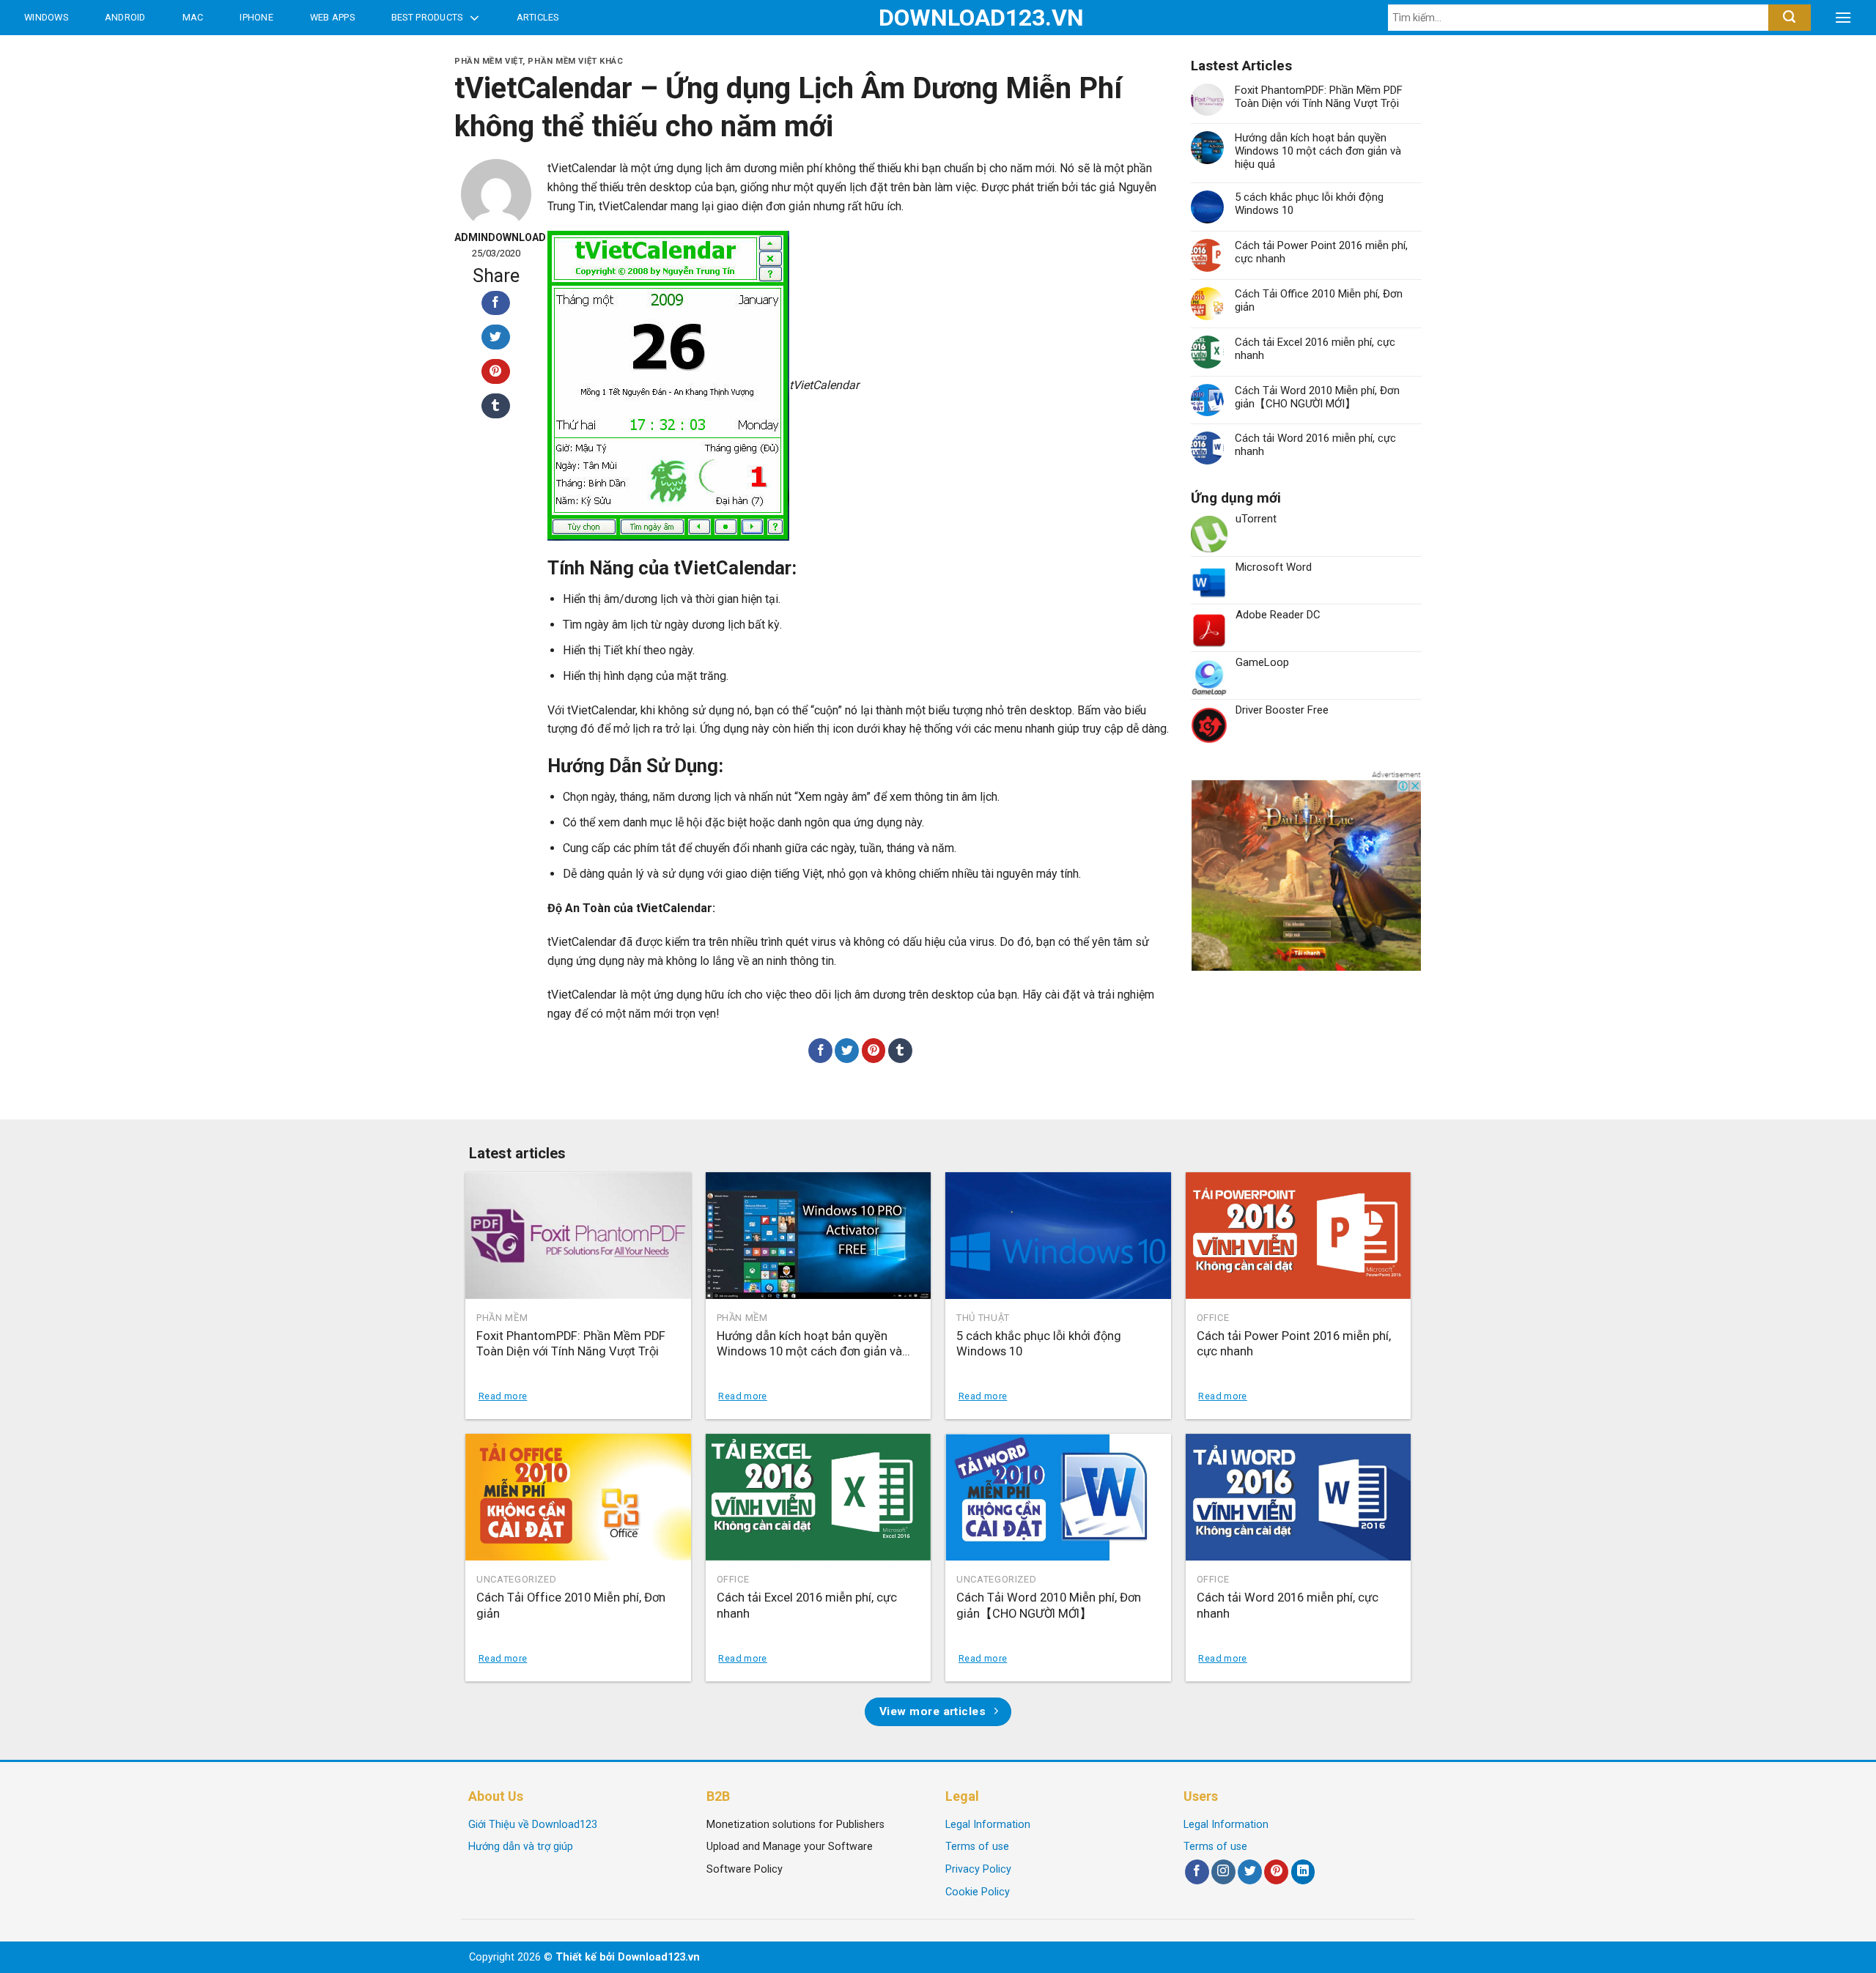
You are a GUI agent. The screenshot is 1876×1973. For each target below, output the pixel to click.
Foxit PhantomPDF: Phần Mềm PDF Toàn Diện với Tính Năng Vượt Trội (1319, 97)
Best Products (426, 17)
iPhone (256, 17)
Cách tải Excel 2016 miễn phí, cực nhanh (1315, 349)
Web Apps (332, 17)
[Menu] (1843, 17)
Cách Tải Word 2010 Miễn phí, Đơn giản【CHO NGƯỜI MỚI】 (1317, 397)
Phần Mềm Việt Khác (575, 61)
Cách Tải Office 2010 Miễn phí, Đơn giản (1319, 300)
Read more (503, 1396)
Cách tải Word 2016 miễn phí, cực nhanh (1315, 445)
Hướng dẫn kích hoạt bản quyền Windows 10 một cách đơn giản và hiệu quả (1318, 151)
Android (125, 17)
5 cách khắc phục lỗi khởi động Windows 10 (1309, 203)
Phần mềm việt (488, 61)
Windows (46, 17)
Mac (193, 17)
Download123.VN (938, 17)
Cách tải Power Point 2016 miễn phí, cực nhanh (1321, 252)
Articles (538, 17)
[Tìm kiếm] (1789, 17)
------------------------------------
### EXERCISE INSTRUCTIONS
The copy must match each record exactly, apart from the images, which stay out.

### WORKED SOLUTION
You are a GUI agent. The screenshot is 1876×1973. For each target below, output the pixel to click.
Foxit PhantomPDF: Phần Mềm PDF Toàn Diện với Tính Năng Vượt Trội (1319, 97)
Best Products (426, 17)
iPhone (256, 17)
Cách tải Excel 2016 miễn phí, cực nhanh (1315, 349)
Web Apps (332, 17)
[Menu] (1843, 17)
Cách Tải Word 2010 Miễn phí, Đơn giản【CHO NGƯỜI MỚI】 (1317, 397)
Phần Mềm Việt Khác (575, 61)
Cách Tải Office 2010 Miễn phí, Đơn giản (1319, 300)
Read more (503, 1396)
Cách tải Word 2016 miễn phí, cực nhanh (1315, 445)
Hướng dẫn kích hoạt bản quyền Windows 10 một cách đơn giản và hiệu quả (1318, 151)
Android (125, 17)
5 cách khắc phục lỗi khởi động Windows 10 (1309, 203)
Phần mềm việt (488, 61)
Windows (46, 17)
Mac (193, 17)
Download123.VN (938, 17)
Cách tải Power Point 2016 miễn phí, cực nhanh (1321, 252)
Articles (538, 17)
[Tìm kiếm] (1789, 17)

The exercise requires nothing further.